Data excerpts:
-------------------------

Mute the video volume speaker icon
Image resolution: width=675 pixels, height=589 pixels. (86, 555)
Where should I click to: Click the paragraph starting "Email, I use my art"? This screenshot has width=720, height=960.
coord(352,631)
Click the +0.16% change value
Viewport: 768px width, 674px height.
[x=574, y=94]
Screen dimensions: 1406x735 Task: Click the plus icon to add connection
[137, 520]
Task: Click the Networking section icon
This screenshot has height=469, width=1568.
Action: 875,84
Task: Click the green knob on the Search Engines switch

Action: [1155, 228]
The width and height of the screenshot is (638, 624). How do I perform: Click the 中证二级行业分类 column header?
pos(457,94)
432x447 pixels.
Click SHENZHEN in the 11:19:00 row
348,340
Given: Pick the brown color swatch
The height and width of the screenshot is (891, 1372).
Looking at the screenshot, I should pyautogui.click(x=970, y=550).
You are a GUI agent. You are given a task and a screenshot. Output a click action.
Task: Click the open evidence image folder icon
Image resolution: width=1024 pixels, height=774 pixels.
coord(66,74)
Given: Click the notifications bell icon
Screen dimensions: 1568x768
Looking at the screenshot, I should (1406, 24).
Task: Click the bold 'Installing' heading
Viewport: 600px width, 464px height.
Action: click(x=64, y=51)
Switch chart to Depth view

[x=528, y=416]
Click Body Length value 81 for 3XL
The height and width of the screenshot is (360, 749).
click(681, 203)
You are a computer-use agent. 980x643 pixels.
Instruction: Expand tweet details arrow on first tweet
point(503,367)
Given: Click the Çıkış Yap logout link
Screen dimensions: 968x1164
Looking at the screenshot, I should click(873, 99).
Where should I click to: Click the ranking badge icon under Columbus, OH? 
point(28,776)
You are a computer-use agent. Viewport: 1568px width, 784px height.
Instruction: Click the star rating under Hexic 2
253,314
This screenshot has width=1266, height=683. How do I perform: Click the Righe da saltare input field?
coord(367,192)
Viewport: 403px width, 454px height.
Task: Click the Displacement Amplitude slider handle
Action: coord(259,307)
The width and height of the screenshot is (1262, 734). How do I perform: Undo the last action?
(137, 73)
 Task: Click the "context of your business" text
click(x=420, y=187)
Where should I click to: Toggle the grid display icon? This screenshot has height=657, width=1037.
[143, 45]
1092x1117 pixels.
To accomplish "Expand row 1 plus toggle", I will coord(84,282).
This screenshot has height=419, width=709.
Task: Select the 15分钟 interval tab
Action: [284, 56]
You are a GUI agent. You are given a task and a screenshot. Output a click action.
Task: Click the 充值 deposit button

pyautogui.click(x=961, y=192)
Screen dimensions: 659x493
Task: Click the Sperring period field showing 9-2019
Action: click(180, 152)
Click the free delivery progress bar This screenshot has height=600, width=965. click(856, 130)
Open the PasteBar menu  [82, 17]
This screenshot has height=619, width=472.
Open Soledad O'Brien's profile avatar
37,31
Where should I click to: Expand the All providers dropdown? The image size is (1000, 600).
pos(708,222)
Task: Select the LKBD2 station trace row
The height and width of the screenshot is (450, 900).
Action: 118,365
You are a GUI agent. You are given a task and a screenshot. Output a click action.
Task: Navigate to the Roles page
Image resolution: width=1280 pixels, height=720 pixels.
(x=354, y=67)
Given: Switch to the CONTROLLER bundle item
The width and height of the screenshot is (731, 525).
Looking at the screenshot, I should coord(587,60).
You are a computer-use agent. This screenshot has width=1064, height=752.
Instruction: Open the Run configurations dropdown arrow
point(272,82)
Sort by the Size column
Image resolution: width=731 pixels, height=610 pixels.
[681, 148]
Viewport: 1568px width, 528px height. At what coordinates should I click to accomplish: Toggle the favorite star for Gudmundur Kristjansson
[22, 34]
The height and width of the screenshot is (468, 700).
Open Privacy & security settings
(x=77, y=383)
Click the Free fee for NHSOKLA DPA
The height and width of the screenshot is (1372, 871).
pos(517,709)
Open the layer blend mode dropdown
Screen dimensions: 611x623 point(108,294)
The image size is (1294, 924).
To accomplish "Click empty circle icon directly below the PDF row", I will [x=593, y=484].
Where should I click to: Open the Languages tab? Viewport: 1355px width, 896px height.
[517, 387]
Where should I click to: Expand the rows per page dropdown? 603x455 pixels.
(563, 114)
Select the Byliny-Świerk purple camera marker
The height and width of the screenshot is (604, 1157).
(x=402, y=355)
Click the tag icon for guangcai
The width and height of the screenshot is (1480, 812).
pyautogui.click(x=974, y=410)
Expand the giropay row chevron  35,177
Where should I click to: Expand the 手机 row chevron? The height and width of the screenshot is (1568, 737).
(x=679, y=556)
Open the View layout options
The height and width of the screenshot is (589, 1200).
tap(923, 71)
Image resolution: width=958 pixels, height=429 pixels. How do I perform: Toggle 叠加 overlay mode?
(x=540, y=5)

-------------------------

(Aim of the task) Repeat each entry above, keeping every word exact.

(Solution)
Mute the video volume speaker icon
Image resolution: width=675 pixels, height=589 pixels. (86, 555)
Where should I click to: Click the paragraph starting "Email, I use my art"? This screenshot has width=720, height=960.
coord(352,631)
Click the +0.16% change value
Viewport: 768px width, 674px height.
[x=574, y=94]
Screen dimensions: 1406x735 Task: Click the plus icon to add connection
[137, 520]
Task: Click the Networking section icon
This screenshot has height=469, width=1568.
Action: 875,84
Task: Click the green knob on the Search Engines switch

Action: [1155, 228]
The width and height of the screenshot is (638, 624). How do I perform: Click the 中证二级行业分类 column header?
pos(457,94)
432x447 pixels.
Click SHENZHEN in the 11:19:00 row
348,340
Given: Pick the brown color swatch
The height and width of the screenshot is (891, 1372).
Looking at the screenshot, I should pyautogui.click(x=970, y=550).
You are a GUI agent. You are given a task and a screenshot. Output a click action.
Task: Click the open evidence image folder icon
Image resolution: width=1024 pixels, height=774 pixels.
coord(66,74)
Given: Click the notifications bell icon
Screen dimensions: 1568x768
Looking at the screenshot, I should (1406, 24).
Task: Click the bold 'Installing' heading
Viewport: 600px width, 464px height.
Action: click(x=64, y=51)
Switch chart to Depth view

[x=528, y=416]
Click Body Length value 81 for 3XL
The height and width of the screenshot is (360, 749).
click(681, 203)
You are a computer-use agent. 980x643 pixels.
Instruction: Expand tweet details arrow on first tweet
point(503,367)
Given: Click the Çıkış Yap logout link
Screen dimensions: 968x1164
Looking at the screenshot, I should click(873, 99).
Where should I click to: Click the ranking badge icon under Columbus, OH? 
point(28,776)
You are a computer-use agent. Viewport: 1568px width, 784px height.
Instruction: Click the star rating under Hexic 2
253,314
This screenshot has width=1266, height=683. How do I perform: Click the Righe da saltare input field?
coord(367,192)
Viewport: 403px width, 454px height.
Task: Click the Displacement Amplitude slider handle
Action: coord(259,307)
The width and height of the screenshot is (1262, 734). How do I perform: Undo the last action?
(137, 73)
 Task: Click the "context of your business" text
click(x=420, y=187)
Where should I click to: Toggle the grid display icon? This screenshot has height=657, width=1037.
[143, 45]
1092x1117 pixels.
To accomplish "Expand row 1 plus toggle", I will coord(84,282).
This screenshot has height=419, width=709.
Task: Select the 15分钟 interval tab
Action: [284, 56]
You are a GUI agent. You are given a task and a screenshot. Output a click action.
Task: Click the 充值 deposit button

pyautogui.click(x=961, y=192)
Screen dimensions: 659x493
Task: Click the Sperring period field showing 9-2019
Action: click(180, 152)
Click the free delivery progress bar This screenshot has height=600, width=965. click(856, 130)
Open the PasteBar menu  [82, 17]
This screenshot has height=619, width=472.
Open Soledad O'Brien's profile avatar
37,31
Where should I click to: Expand the All providers dropdown? The image size is (1000, 600).
pos(708,222)
Task: Select the LKBD2 station trace row
The height and width of the screenshot is (450, 900).
Action: 118,365
You are a GUI agent. You are given a task and a screenshot. Output a click action.
Task: Navigate to the Roles page
Image resolution: width=1280 pixels, height=720 pixels.
(x=354, y=67)
Given: Switch to the CONTROLLER bundle item
The width and height of the screenshot is (731, 525).
Looking at the screenshot, I should coord(587,60).
You are a computer-use agent. This screenshot has width=1064, height=752.
Instruction: Open the Run configurations dropdown arrow
point(272,82)
Sort by the Size column
Image resolution: width=731 pixels, height=610 pixels.
[681, 148]
Viewport: 1568px width, 528px height. At what coordinates should I click to accomplish: Toggle the favorite star for Gudmundur Kristjansson
[22, 34]
The height and width of the screenshot is (468, 700).
Open Privacy & security settings
(x=77, y=383)
Click the Free fee for NHSOKLA DPA
The height and width of the screenshot is (1372, 871).
pos(517,709)
Open the layer blend mode dropdown
Screen dimensions: 611x623 point(108,294)
The image size is (1294, 924).
To accomplish "Click empty circle icon directly below the PDF row", I will [x=593, y=484].
Where should I click to: Open the Languages tab? Viewport: 1355px width, 896px height.
[517, 387]
Where should I click to: Expand the rows per page dropdown? 603x455 pixels.
(563, 114)
Select the Byliny-Świerk purple camera marker
The height and width of the screenshot is (604, 1157).
(x=402, y=355)
Click the tag icon for guangcai
The width and height of the screenshot is (1480, 812).
pyautogui.click(x=974, y=410)
Expand the giropay row chevron  35,177
Where should I click to: Expand the 手机 row chevron? The height and width of the screenshot is (1568, 737).
(x=679, y=556)
Open the View layout options
The height and width of the screenshot is (589, 1200).
tap(923, 71)
Image resolution: width=958 pixels, height=429 pixels. How do I perform: Toggle 叠加 overlay mode?
(x=540, y=5)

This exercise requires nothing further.